*Task*:
The whole listing, please: repeat it exactly, with the pictures left out.

■ ■ ■ ■

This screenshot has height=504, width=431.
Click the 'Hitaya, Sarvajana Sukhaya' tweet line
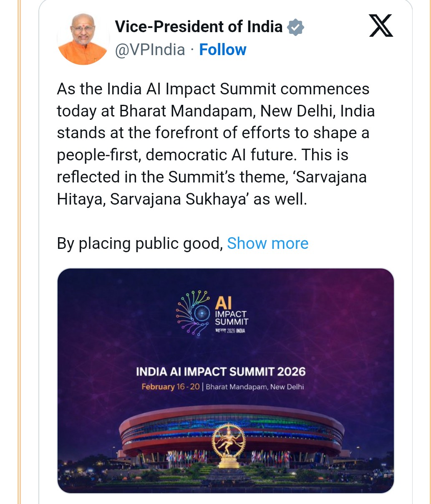click(182, 199)
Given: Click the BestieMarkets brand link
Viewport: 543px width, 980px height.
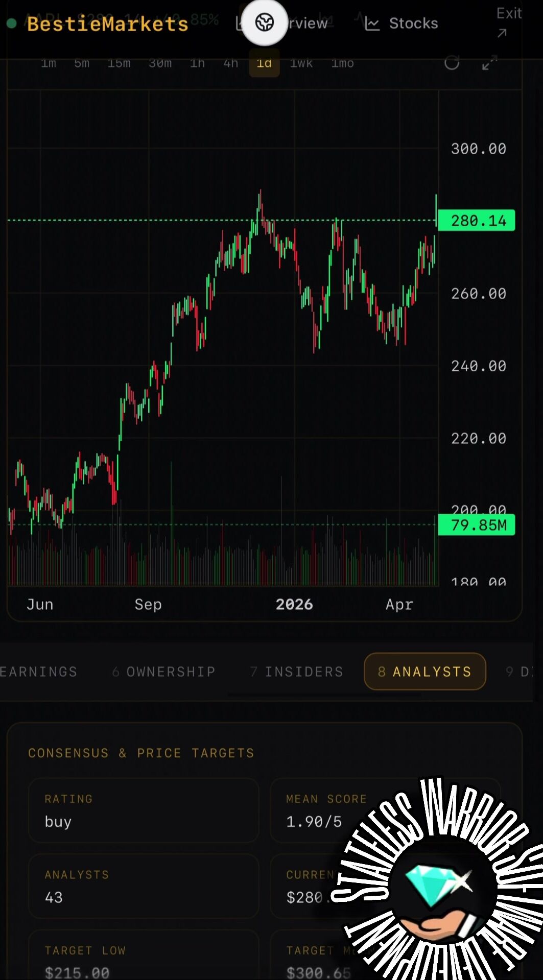Looking at the screenshot, I should click(x=108, y=24).
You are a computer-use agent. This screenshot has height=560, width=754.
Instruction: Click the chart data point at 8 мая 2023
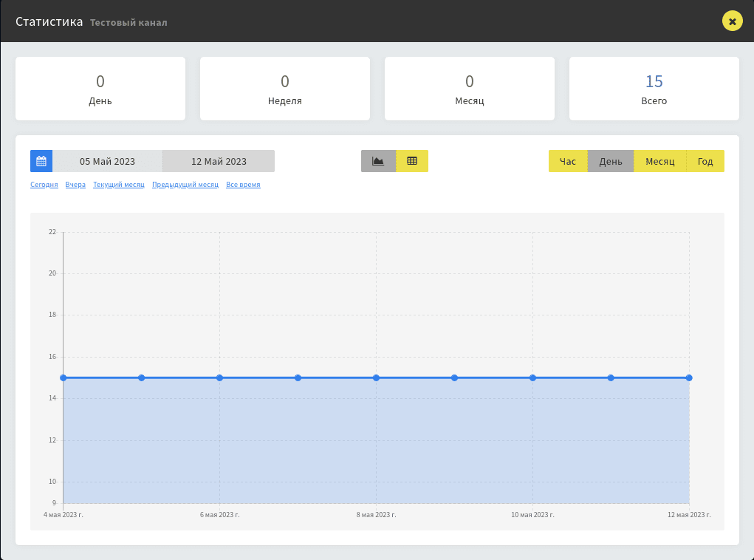point(376,378)
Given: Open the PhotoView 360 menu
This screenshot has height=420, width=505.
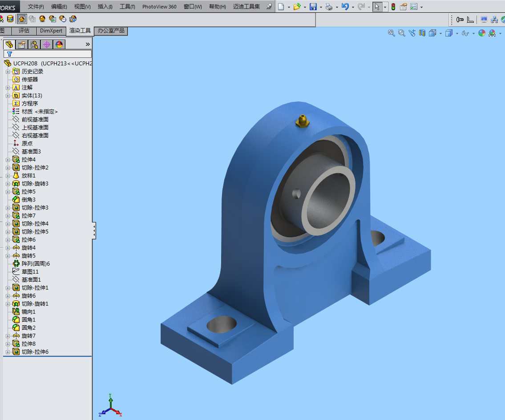Looking at the screenshot, I should pyautogui.click(x=159, y=7).

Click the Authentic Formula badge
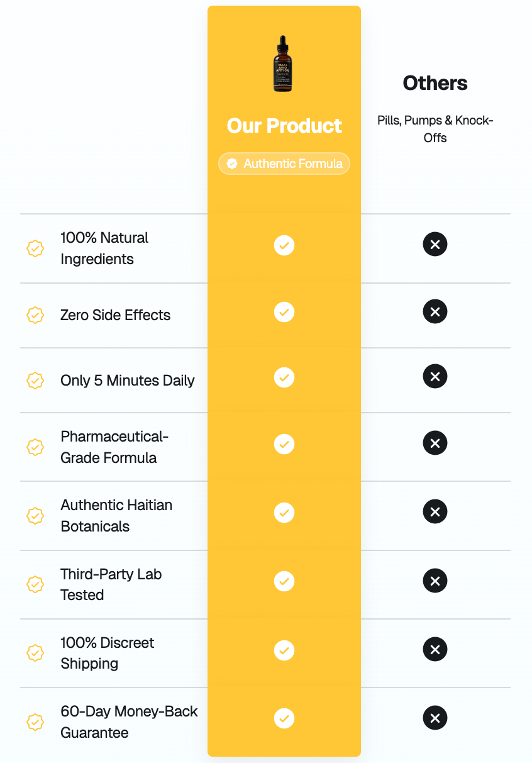(x=284, y=164)
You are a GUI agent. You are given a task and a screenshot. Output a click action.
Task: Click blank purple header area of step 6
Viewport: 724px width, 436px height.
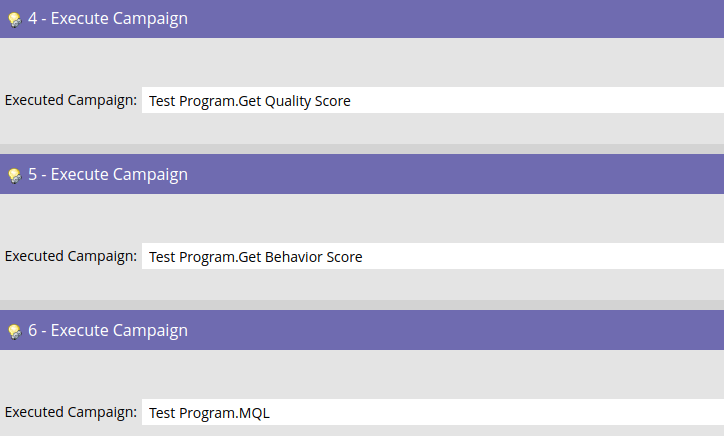(457, 330)
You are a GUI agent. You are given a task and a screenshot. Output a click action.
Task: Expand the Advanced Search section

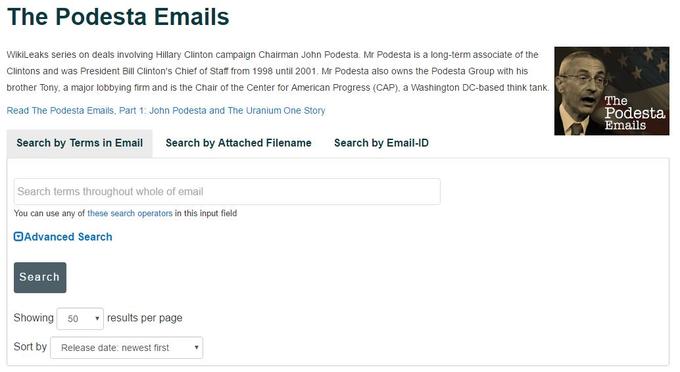[63, 237]
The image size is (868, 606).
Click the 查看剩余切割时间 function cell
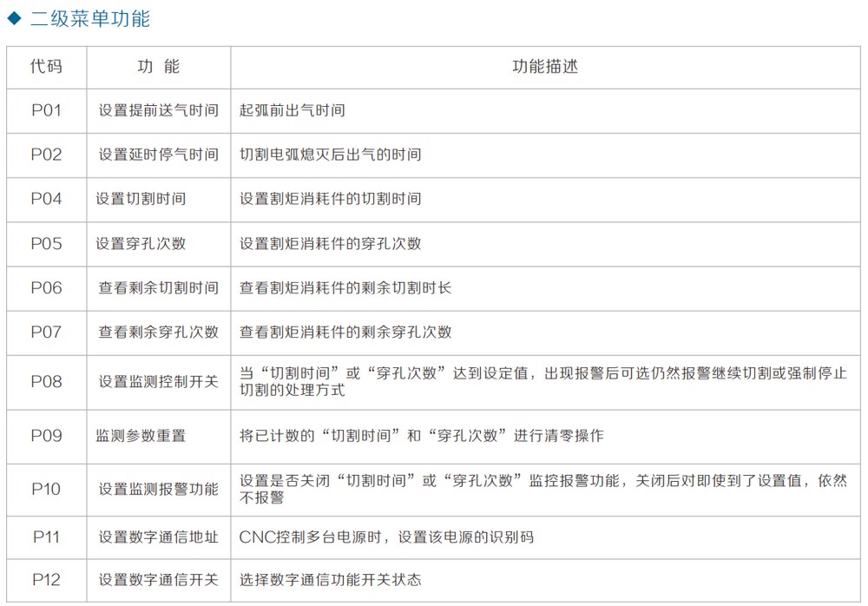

■ ■ ■ ■

*Result for this exercise*:
This screenshot has height=504, width=431.
Click the 'Hitaya, Sarvajana Sukhaya' tweet line
click(182, 199)
Given: Click the BestieMarkets brand link
Viewport: 543px width, 980px height.
Looking at the screenshot, I should click(x=108, y=24).
You are a computer-use agent. This screenshot has height=560, width=754.
Instruction: Click the chart data point at 8 мая 2023
point(376,378)
Given: Open the PhotoView 360 menu
This screenshot has height=420, width=505.
Looking at the screenshot, I should pyautogui.click(x=159, y=7).

Click the Authentic Formula badge
(x=284, y=164)
You are a GUI agent. You are given a task and a screenshot. Output a click action.
Task: Click blank purple header area of step 6
Viewport: 724px width, 436px height.
(457, 330)
You are a GUI agent. You are given a task and a screenshot. Output a click action.
Task: Expand the Advanced Search section

[63, 237]
The image size is (868, 606).
Click the 查看剩余切割时间 function cell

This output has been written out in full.